Tangible Asset Cryptos: Metals vs Mines

Over the past few months several asset “backed” token ICOs have been announced. Silvertoken, while not operating under the traditional “ICO” model, is redeemable for precious metals stored in vaults unlike others that are merely backed by gold and silver mines.

So, what’s the difference between buying tokens redeemable for precious metal that’s stored in a vault and buying tokens backed by a physical mine?

If an asset is redeemable for a physical metal, its price will track the price of that metal. If the price of the token deviates from that of the metal, it will offer an arbitrage opportunity to commodity traders. If the tokens trade at a discount, they’ll be able to lock in that discount be selling metal futures and buying tokens — which can be redeemed for the physical metal. It’s all very straightforward.

A token supported by a gold or silver mine is a different story. It moves from being an investment in a scarce resource to a speculative bet. This is nothing new. For nearly 200 years investors have had the opportunity to invest in either precious metals, or shares of companies that extract precious metals from the ground.

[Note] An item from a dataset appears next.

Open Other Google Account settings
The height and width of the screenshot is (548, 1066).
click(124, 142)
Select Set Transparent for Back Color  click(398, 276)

A physical mine extracting metal from the ground is not simply a play on the metal’s price. A mine is a complicated business with numerous challenges. The following are just a few of the challenges a mine faces:

  • Mining uses huge amounts of cash and they often use more cash than planned. When a mine runs out of working capital, shareholders have to inject more capital — or the mine shuts down.
  • Each mine has a unique cost of producing an ounce of metal. Over time that cost of production increases as the remaining metal is located deeper and deeper below ground.
  • Marginal mines have a cost of production just above the metal price. If the price of silver or gold falls below the mine’s cost of production, the mine becomes a loss-making operation. Shareholders then have to decide whether to continue extracting metal at a loss, or suspend operations until prices recover.
  • Marginal mines often suspend operations, which requires retrenching workers and paying out retrenchment packages.
  • The value of a mine is usually based on geologists estimates of the remaining reserves in the ground. But, these are just estimates — the actual amount may be more or less than the estimate. The cost of extracting the metal is also an estimate.

These challenges are the reason that the mining sector has seen numerous boom and bust cycles around the world over the past 200 years. While some investors have made a lot of money, more fortunes have been lost than made.

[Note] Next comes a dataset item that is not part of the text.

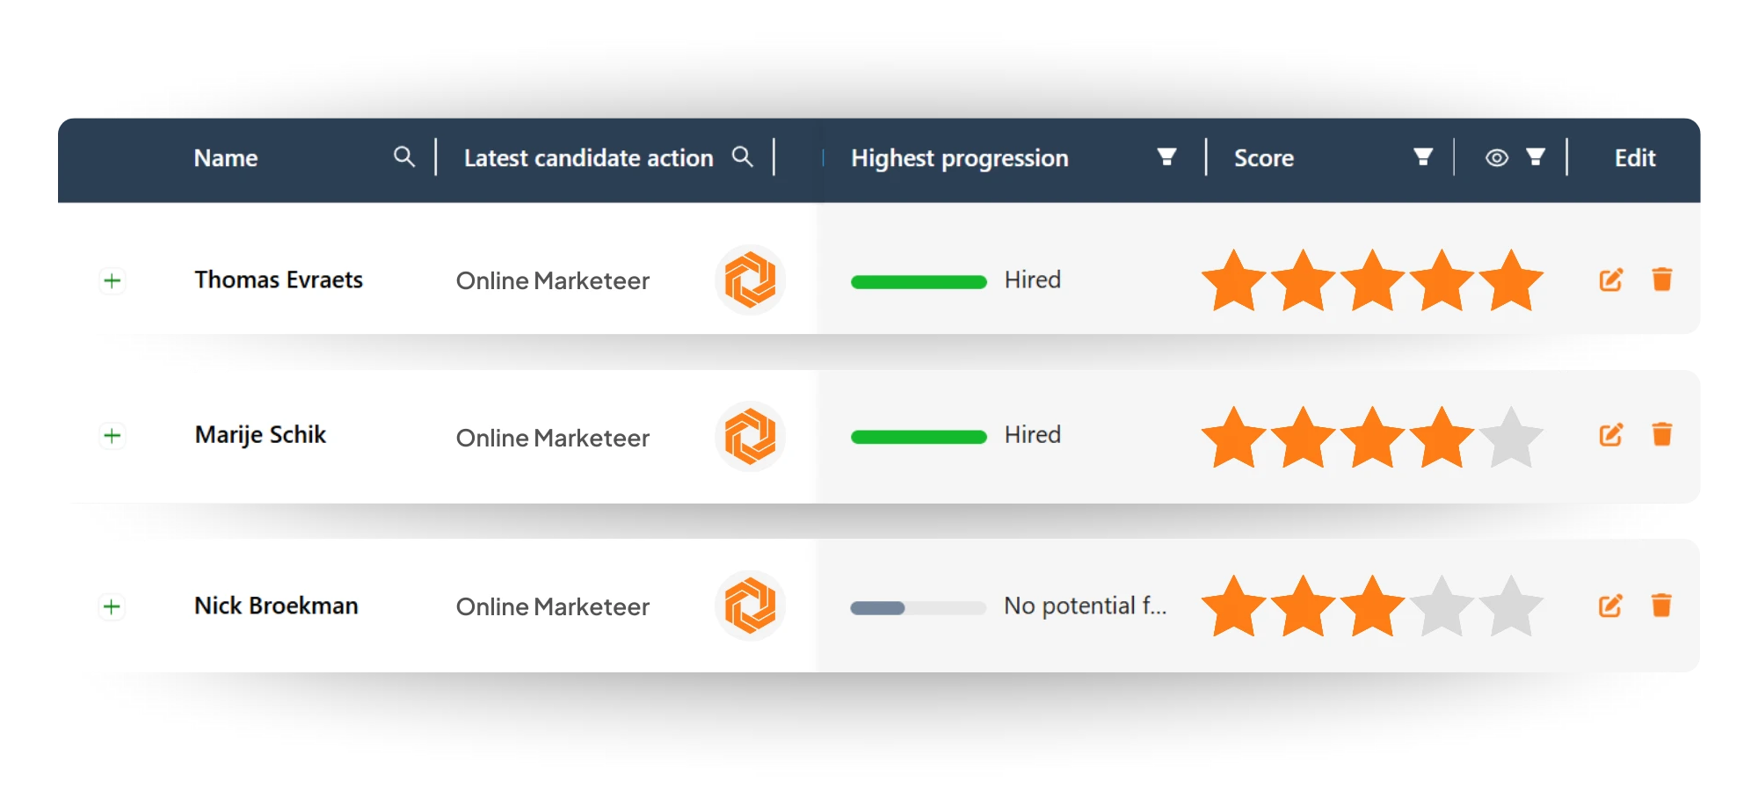Open Online Marketeer for Marije Schik
This screenshot has width=1758, height=791.
click(552, 438)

The easy money extracting metal from the earth was made a long time ago. Mines are now deeper and more dangerous, while safety standards and wages are higher. On top of that, environmental concerns now add another layer to that expense.

The story doesn’t end there. Not only is the mining industry incredibly challenging when it involves extracting actual metal from the ground — but sometimes there isn’t even gold or silver in the ground. The history of gold and silver mining is littered with scams and frauds. Sometimes the geologist’s reports are fraudulent and sometimes even the entire mine is a work of fiction.